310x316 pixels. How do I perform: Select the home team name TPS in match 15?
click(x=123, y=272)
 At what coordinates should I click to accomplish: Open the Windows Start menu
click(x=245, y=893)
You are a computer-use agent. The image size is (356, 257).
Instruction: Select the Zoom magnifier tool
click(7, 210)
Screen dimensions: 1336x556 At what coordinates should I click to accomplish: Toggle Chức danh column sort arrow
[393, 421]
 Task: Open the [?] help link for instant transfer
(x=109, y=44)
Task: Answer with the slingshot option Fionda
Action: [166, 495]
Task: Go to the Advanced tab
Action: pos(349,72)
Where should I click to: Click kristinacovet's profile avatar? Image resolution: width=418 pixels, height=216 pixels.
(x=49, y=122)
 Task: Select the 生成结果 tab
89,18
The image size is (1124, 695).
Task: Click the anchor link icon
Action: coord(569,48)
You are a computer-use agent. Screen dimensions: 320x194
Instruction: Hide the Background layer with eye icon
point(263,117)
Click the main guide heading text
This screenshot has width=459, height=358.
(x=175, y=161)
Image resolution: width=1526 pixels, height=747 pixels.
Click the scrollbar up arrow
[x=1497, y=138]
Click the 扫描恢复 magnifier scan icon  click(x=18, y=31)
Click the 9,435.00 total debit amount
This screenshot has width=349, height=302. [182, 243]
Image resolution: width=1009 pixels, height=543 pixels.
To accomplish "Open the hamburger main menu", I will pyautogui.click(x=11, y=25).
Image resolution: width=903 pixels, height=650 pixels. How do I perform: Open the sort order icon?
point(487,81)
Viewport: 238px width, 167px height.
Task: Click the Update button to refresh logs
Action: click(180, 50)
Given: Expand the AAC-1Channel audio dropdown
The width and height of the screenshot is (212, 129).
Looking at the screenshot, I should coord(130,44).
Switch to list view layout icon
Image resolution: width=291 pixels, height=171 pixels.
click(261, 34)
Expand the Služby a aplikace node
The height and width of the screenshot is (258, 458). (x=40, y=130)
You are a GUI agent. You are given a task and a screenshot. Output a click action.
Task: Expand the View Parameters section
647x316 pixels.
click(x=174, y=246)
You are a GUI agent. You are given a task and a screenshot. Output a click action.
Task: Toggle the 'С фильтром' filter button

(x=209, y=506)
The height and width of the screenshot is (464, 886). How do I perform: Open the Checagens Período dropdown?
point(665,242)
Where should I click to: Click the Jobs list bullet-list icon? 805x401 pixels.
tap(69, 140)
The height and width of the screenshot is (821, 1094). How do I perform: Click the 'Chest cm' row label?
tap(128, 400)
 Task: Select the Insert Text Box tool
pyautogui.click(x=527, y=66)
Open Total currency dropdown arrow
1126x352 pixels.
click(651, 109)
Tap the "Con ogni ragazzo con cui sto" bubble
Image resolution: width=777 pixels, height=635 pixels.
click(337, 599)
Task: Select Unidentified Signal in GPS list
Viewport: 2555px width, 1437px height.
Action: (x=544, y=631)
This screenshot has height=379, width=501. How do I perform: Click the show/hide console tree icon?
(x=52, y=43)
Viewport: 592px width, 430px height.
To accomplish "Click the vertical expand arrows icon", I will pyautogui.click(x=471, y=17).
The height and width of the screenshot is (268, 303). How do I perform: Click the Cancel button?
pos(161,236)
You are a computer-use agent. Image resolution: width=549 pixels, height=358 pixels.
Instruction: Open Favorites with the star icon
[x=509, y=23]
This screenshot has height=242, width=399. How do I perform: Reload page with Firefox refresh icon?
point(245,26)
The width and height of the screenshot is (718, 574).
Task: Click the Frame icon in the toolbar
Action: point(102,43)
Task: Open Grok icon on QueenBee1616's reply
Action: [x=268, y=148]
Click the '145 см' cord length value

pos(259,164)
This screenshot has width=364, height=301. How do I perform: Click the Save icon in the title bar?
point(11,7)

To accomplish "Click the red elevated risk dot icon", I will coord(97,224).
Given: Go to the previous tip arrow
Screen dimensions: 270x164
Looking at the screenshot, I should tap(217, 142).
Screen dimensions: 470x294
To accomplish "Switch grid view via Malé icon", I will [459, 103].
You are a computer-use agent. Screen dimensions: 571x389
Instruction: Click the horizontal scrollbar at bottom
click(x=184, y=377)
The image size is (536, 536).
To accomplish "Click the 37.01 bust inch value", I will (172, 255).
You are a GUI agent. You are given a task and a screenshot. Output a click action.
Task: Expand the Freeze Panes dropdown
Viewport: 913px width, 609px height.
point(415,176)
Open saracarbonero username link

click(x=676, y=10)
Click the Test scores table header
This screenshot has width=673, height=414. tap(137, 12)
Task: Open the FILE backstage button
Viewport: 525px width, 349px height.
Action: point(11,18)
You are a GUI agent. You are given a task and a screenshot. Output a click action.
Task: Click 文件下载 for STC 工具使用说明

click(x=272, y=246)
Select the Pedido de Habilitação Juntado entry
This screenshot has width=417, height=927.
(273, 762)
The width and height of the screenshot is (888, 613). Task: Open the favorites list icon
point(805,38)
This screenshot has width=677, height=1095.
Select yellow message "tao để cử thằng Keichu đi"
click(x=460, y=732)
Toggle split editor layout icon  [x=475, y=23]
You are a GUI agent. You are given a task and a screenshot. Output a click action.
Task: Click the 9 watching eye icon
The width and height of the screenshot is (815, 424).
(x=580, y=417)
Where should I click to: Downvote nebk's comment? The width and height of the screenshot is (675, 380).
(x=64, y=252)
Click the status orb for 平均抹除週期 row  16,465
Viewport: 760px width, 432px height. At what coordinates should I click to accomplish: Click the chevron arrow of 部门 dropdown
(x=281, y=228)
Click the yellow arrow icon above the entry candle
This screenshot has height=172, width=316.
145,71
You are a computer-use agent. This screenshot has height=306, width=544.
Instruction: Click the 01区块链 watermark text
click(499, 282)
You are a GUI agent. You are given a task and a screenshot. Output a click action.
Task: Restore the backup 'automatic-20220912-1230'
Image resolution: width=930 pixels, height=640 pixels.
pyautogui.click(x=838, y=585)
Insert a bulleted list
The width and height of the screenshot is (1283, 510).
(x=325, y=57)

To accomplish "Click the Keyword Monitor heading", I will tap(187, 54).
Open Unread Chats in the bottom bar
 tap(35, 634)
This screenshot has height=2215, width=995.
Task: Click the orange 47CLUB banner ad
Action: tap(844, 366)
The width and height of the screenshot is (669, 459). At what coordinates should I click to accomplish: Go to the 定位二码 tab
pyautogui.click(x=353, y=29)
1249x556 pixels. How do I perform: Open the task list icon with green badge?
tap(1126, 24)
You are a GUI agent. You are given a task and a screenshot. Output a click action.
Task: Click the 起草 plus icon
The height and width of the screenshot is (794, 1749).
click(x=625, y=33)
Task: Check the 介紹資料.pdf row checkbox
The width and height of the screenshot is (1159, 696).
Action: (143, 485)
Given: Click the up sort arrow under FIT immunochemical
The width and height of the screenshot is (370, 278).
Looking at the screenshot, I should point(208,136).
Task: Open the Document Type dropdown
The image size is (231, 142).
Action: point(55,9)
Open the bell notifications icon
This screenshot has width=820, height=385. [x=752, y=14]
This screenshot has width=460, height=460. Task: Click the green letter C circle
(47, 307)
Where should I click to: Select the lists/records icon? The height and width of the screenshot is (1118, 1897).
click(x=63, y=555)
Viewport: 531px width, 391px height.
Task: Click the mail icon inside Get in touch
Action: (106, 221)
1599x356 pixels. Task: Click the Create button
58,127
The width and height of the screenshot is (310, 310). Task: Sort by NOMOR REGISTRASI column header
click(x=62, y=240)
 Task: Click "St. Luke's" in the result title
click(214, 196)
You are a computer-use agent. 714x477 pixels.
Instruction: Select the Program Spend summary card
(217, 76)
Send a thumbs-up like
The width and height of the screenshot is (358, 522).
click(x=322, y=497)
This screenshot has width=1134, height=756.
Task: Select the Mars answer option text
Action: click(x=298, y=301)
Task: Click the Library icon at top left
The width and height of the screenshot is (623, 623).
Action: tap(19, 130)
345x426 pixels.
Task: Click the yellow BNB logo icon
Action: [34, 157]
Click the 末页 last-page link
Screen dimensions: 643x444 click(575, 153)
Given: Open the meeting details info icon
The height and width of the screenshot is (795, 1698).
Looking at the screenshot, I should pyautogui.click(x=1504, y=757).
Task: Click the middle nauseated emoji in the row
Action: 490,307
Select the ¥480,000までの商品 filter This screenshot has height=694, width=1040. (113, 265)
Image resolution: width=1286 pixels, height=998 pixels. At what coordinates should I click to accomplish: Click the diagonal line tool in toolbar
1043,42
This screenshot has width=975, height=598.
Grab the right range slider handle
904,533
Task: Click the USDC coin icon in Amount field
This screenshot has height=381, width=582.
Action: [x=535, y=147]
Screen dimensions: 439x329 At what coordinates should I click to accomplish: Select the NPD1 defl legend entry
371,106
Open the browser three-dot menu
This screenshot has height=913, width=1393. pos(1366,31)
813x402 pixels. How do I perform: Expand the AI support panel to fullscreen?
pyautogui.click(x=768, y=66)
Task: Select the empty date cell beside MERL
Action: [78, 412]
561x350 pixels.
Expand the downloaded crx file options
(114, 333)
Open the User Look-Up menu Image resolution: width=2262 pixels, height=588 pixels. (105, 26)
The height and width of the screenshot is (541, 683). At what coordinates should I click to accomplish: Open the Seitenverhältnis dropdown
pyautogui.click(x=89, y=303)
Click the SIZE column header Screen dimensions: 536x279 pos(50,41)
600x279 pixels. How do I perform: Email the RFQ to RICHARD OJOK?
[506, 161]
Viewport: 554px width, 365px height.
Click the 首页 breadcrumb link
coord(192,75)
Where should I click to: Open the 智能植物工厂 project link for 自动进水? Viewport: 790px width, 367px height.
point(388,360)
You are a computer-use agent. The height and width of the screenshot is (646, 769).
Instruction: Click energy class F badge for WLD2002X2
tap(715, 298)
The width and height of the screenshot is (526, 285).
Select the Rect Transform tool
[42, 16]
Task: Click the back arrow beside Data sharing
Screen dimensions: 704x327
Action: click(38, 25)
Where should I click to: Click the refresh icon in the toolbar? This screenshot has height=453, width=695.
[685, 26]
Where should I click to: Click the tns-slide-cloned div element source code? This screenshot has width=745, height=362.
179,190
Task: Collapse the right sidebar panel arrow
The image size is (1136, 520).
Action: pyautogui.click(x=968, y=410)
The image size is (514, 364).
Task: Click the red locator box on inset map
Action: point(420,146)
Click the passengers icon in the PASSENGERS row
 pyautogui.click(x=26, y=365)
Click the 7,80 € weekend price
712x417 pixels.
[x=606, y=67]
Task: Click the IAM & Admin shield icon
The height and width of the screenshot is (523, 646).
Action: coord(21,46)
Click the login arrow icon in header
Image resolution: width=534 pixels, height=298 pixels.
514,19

============================================================

**Task brief**
Give again the closing portion of the entries, from the line with "Task: Click the IAM & Admin shield icon" through the last line. Keep it exact and add nothing.

**Written answer**
Task: Click the IAM & Admin shield icon
The height and width of the screenshot is (523, 646).
Action: coord(21,46)
Click the login arrow icon in header
Image resolution: width=534 pixels, height=298 pixels.
514,19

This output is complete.